Les cancers de l’ovaire représentent environ 3 % des cancers féminins mais est la 5e cause de décès par cancer chez la femme. Ils sont souvent diagnostiqués à un stade avancé ou métastatique avec un pronostic sombre et une survie à 5 ans inférieure à 20% pour les stades métastatiques.
Les recommandations de traitement se basent essentiellement sur les traitements de chimiothérapie avec des standards bien définis en 1ere ligne à base de sels de platines associées à des thérapies de maintenance pour les stades métastatiques et en 2ème ligne de traitement au moment de la rechute. Cependant, selon les cas et après la 2ème ligne de traitements, il existe peu de données concernant les taux de réponse et la survie globale des patientes selon le choix de traitement et le nombre de lignes utilisées.

**Données extraites**
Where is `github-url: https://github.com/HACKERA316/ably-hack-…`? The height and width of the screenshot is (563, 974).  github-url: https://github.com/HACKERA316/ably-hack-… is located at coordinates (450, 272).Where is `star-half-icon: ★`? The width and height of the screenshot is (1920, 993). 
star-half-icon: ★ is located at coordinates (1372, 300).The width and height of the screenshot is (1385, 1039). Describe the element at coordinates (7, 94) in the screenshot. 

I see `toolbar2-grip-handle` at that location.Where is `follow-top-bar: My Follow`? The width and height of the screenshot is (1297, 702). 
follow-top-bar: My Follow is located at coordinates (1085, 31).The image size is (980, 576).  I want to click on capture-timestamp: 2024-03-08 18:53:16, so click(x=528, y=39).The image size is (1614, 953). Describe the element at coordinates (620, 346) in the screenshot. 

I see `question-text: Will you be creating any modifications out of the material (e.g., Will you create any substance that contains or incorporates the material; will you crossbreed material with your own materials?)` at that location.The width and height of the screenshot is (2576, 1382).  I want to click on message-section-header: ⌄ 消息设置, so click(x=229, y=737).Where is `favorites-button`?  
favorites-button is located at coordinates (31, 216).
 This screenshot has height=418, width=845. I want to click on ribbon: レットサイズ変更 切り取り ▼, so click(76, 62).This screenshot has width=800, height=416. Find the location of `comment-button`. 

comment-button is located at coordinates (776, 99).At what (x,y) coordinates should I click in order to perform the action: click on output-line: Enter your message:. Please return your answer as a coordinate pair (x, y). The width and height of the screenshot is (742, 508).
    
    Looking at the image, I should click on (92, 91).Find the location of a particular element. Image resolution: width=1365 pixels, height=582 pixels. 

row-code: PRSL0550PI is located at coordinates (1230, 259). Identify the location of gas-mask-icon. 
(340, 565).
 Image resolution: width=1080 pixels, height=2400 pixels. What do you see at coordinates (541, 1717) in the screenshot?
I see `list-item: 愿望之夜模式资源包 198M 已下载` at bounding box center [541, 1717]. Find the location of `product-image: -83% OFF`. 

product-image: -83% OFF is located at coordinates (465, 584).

**Action requise 1**
Selon le texte sur les cancers de l'ovaire, quelle part des cancers féminins représentent-ils ?
**Action requise 2**
Renommez "chimiothérapie" en "thérapie systémique" dans le texte sur les cancers de l'ovaire, puis redonnez le passage commençant par "Les cancers de" et se terminant par "de lignes utilisées.".
**Action requise 3**
Donnez la suite du texte sur les cancers de l'ovaire, après sa dernière phrase.

**Votre réponse 1**
Environ 3 % des cancers féminins.

**Votre réponse 2**
Les cancers de l’ovaire représentent environ 3 % des cancers féminins mais est la 5e cause de décès par cancer chez la femme. Ils sont souvent diagnostiqués à un stade avancé ou métastatique avec un pronostic sombre et une survie à 5 ans inférieure à 20% pour les stades métastatiques.
Les recommandations de traitement se basent essentiellement sur les traitements de thérapie systémique avec des standards bien définis en 1ere ligne à base de sels de platines associées à des thérapies de maintenance pour les stades métastatiques et en 2ème ligne de traitement au moment de la rechute. Cependant, selon les cas et après la 2ème ligne de traitements, il existe peu de données concernant les taux de réponse et la survie globale des patientes selon le choix de traitement et le nombre de lignes utilisées.

**Votre réponse 3**
Les traitements validés l’ont été historiquement en 2ème ou 3ème ligne mais nous n’avons pas de données disponibles sur leur utilisation en lignes ultérieurs.
L’objectif de l’étude est de décrire, chez les patientes atteintes de cancers de l’ovaire métastatique, les traitements utilisés à partir de la 3ème ligne de traitement et rechercher les facteurs impactant la survie globale.
Les résultats de l’étude permettront d’obtenir des données pour aider au meilleur choix de traitement dans les situations de cancers de l’ovaire métastatique en progression sous traitement.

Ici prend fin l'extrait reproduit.